Camaieu International est une entreprise florissante qui se développe sans cesse et compte environ 5700 salariés en France et à l'international. De fait au 1er semestre de l'année 2010 écoulée, le chiffre d'affaire était en progression de plus de 18%. Les derniers bénéfices nets connus seraient d'environ 100 M € selon les grévistes, dont 50% reversés aux actionnaires.

 

Le site roubaisien comprend le siège social et des fonctions de logistique (entrepots), représente environ 400 salariés. Les travailleurs pauvres de Camaïeu à Roubaix demandent 150 euros d’augmentation net mensuelle par salariés. Ils devraient pouvoir vivre dignement de leur travail. La solidarité nationale ne devrait pas s'exercer pour une entreprise largement bénéficiaire qui a les moyens de payer correctement ses salariés, et dont on attend une répartition responsable et éthique des bénéfices.

 

Mais les revendications des Camaïeux ne sont pas uniquement salariales.

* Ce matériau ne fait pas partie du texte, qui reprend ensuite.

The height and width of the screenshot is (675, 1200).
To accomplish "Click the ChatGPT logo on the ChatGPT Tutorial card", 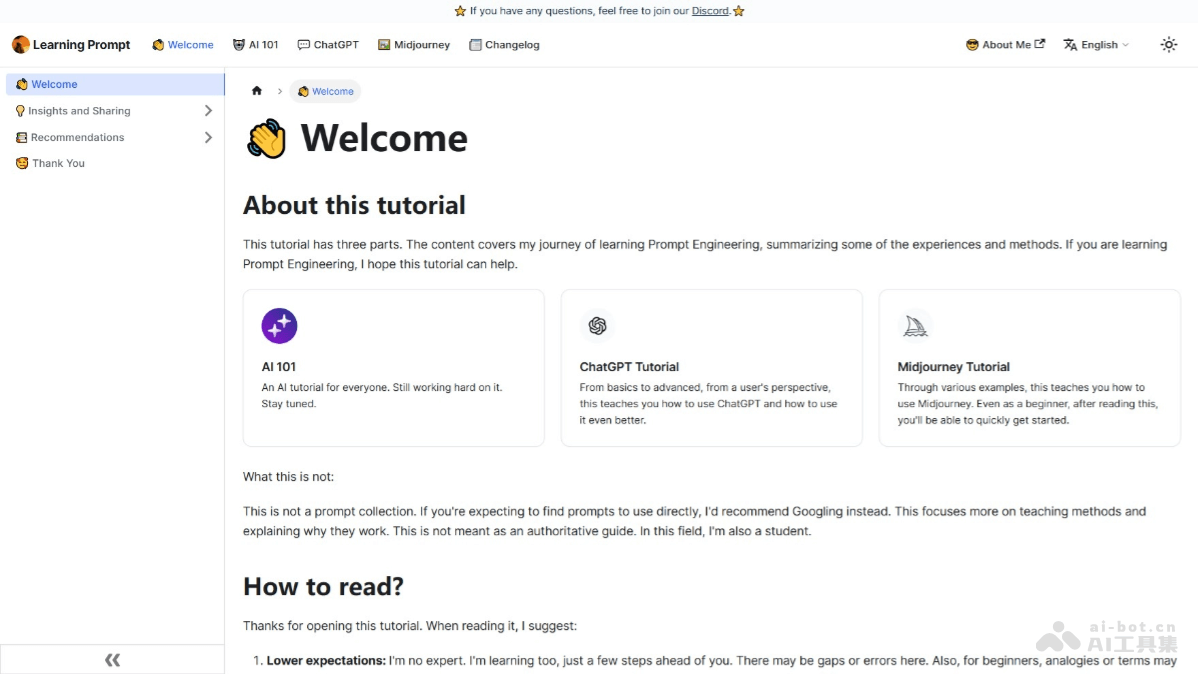I will (x=597, y=326).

Ils réclament l’amélioration des conditions de travail (l'important turn-over que l'on constate à la lecture du bilan social de l'entreprise pose question...) et l'augmentation de la participation des salariés. Ils demandent aussi que l’entreprise Camaieu assume ses responsabilités sociales, par exemple en matière d’embauche de travailleurs handicapés, d'égalité salariale hommes-femmes et en pérennisant les emplois des intérimaires. Depuis toujours, Camaieu emploie des intérimaires, mais loin d’être une pratique marginale, c’est un dispositif massif, régulier. A certaines périodes, 200 intérimaires viennent travailler chaque jour avenue Brame à Roubaix, sans compter les intérimaires des magasins de l’enseigne présente dans toute la France.

 

Camaieu en s’implantant à Roubaix Est a bénéficié de plusieurs millions d’aide du Conseil Régional, comme du Plan Local d’Insertion. A l’époque de l’ouverture de l’entreprise, 330 personnes en insertion avaient été embauchées avec des aides conséquentes. Une bouffée d’oxygène pour les quartiers limitrophes qui accusent un taux de chômage record (avoisinant les 50% pour les Trois-Ponts). Après les aides engrangées, à peine une trentaine ont vu leur situation pérennisée. A cette époque, on parlait de Camaieu comme d’une entreprise citoyenne et d'une chance pour la reconversion textile.

 

Aujourd’hui Camaieu a renoué avec un modèle d’entreprise qui fonde son management du personnel sur la vulnérabilité. Dans le quartier des trois-ponts à Roubaix, la richesse et les bénéfices importants cohabitent, donc, avec la précarité des sans emplois, des intérimaires comme la pauvreté des salariés de l’entreprises, ce n’est pas admissible.

 

Les élus régionaux EELV demandent à ce que Camaieu International ouvre un réel dialogue avec les salariés qui défendent des revendications légitimes. Et surtout nous demandons à Camaieu de renouer avec l’état d’esprit que l’entreprise affichait lors de son implantation à Roubaix. Un état d’esprit d’une entreprise qui se développe mais qui reste partie prenante du devenir d’un territoire et de ses habitants.